“No prisons on stolen land”: Protests draw attention to the incarceration of Indigenous peoples in Canada
The #FreeThemAll march in Ottawa said: “No prisons on stolen land.”
On March 20, a national day of action highlighted the impact of the COVD-19 pandemic on prisoners in Canada, notably Indigenous peoples.
In late January, University of Ottawa criminology professor Justin Piché stated that there have been more than 1,500 cases of COVID-19 in the federal prison system and more than 5,000 in the correctional system overall.
In Canada, if a person is sentenced to less than two years they go to a provincial jail, for sentences over two years they go to a federal prison.
In 2015, the federal Truth and Reconciliation Commission recommended: “We call upon federal, provincial, and territorial governments to commit to eliminating the overrepresentation of Aboriginal people in custody over the next decade, and to issue detailed annual reports that monitor and evaluate progress in doing so.”
And yet MacLean’s magazine reports: “There are more than 12,500 inmates in our federal system: Nearly one-third of them are Indigenous, eight per cent are black. Upwards of three-quarters of the prison population in Manitoba and Saskatchewan are Indigenous.”

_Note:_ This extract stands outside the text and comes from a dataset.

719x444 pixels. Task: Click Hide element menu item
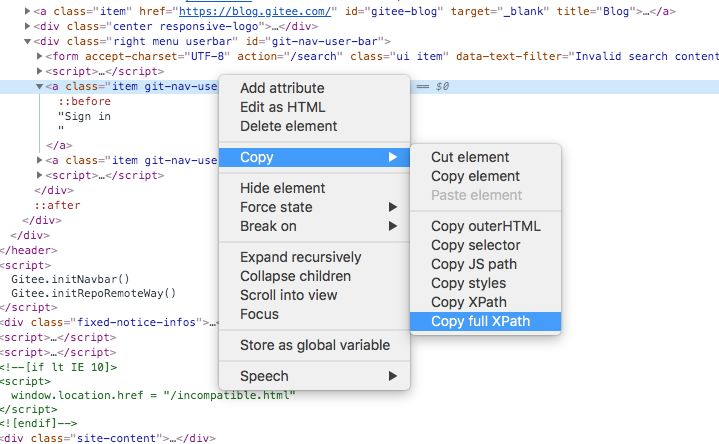pyautogui.click(x=282, y=188)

That article commented: “Our prison system is racist.”
Radio Canada International further notes: “Government statistics from 2016 show that Indigenous people in Canada make up five per cent of the population … yet make up more than 30 per cent of those behind bars.”
Correctional Investigator (a federal ombudsperson for prisons) Ivan Zinger says: “I am particularly concerned by the fact that Indigenous inmates accounted for close to 60% of all positive COVID-19 cases in Canadian prisons since November.”

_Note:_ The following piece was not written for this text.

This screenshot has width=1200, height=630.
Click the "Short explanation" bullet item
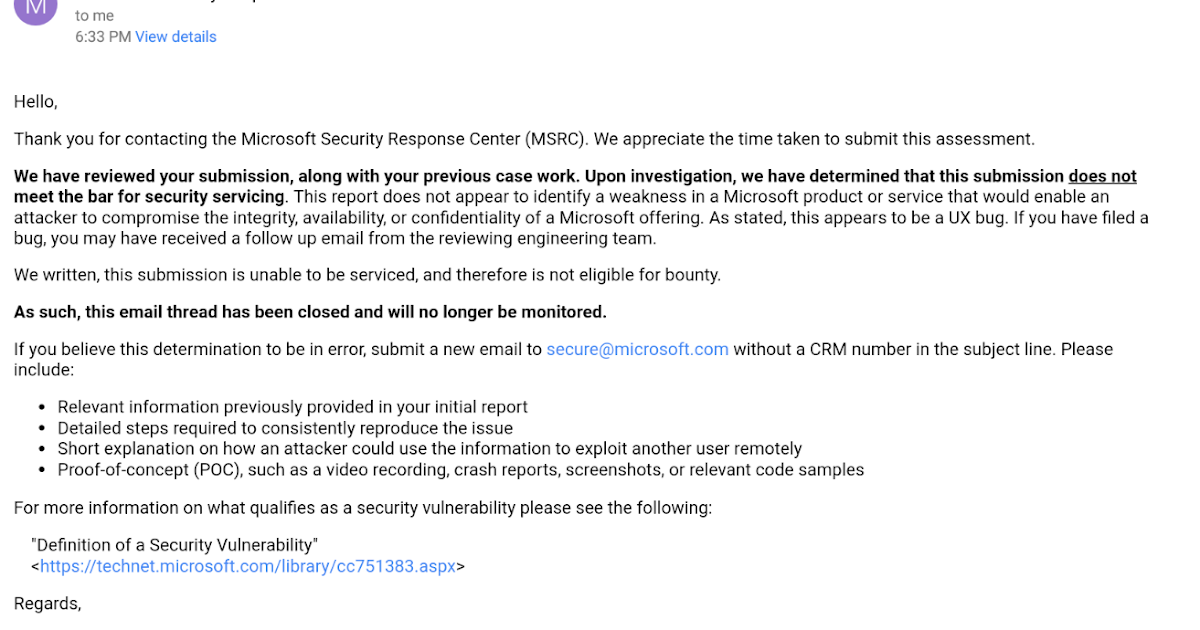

The United Nations has also expressed concern about the health-related implications of incarceration during the pandemic.
UN High Commissioner for Human Rights Michelle Bachelet had stated at the part of the pandemic that governments must work quickly to reduce the number of people in detention. And the Chair of the United Nations Permanent Forum on Indigenous Issues said: “We urge Member States and the international community to include the specific needs and priorities of indigenous peoples in addressing the global outbreak of COVID 19.”

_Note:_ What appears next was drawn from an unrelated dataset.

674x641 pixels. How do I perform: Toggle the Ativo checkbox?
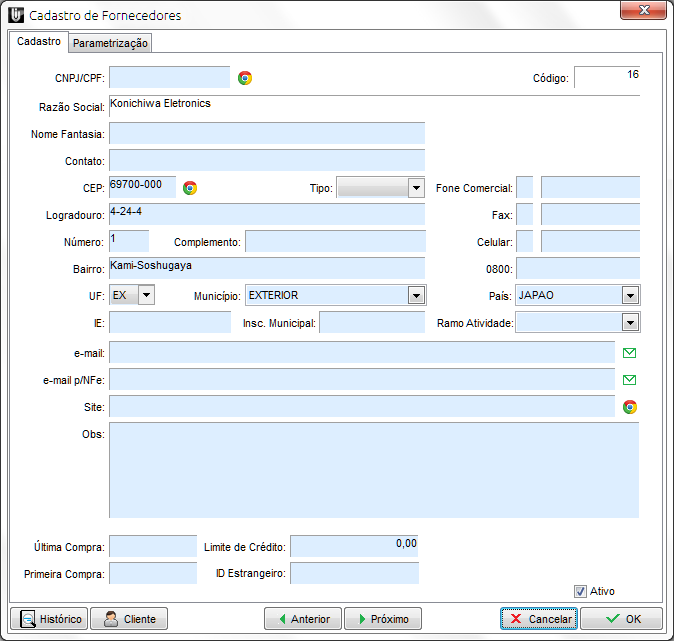(x=580, y=591)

The Correctional Service of Canada, which operates 53 federal prisons across the country, has an annual budget of about $2.6 billion.
Millions more are spent on provincial systems. For instance, the budget in Saskatchewan for “custody, supervision and rehabilitation services” is about $187 million. About 75 per cent of the inmates in that provincial system are Indigenous. About 65 per cent of the inmates in the federal prisons in Saskatchewan are Indigenous.
Abolition feminism envisions a society in which this money would be directed toward the public good and addressing systemic inequalities and where “safety and security will not be premised on violence or the threat of violence.”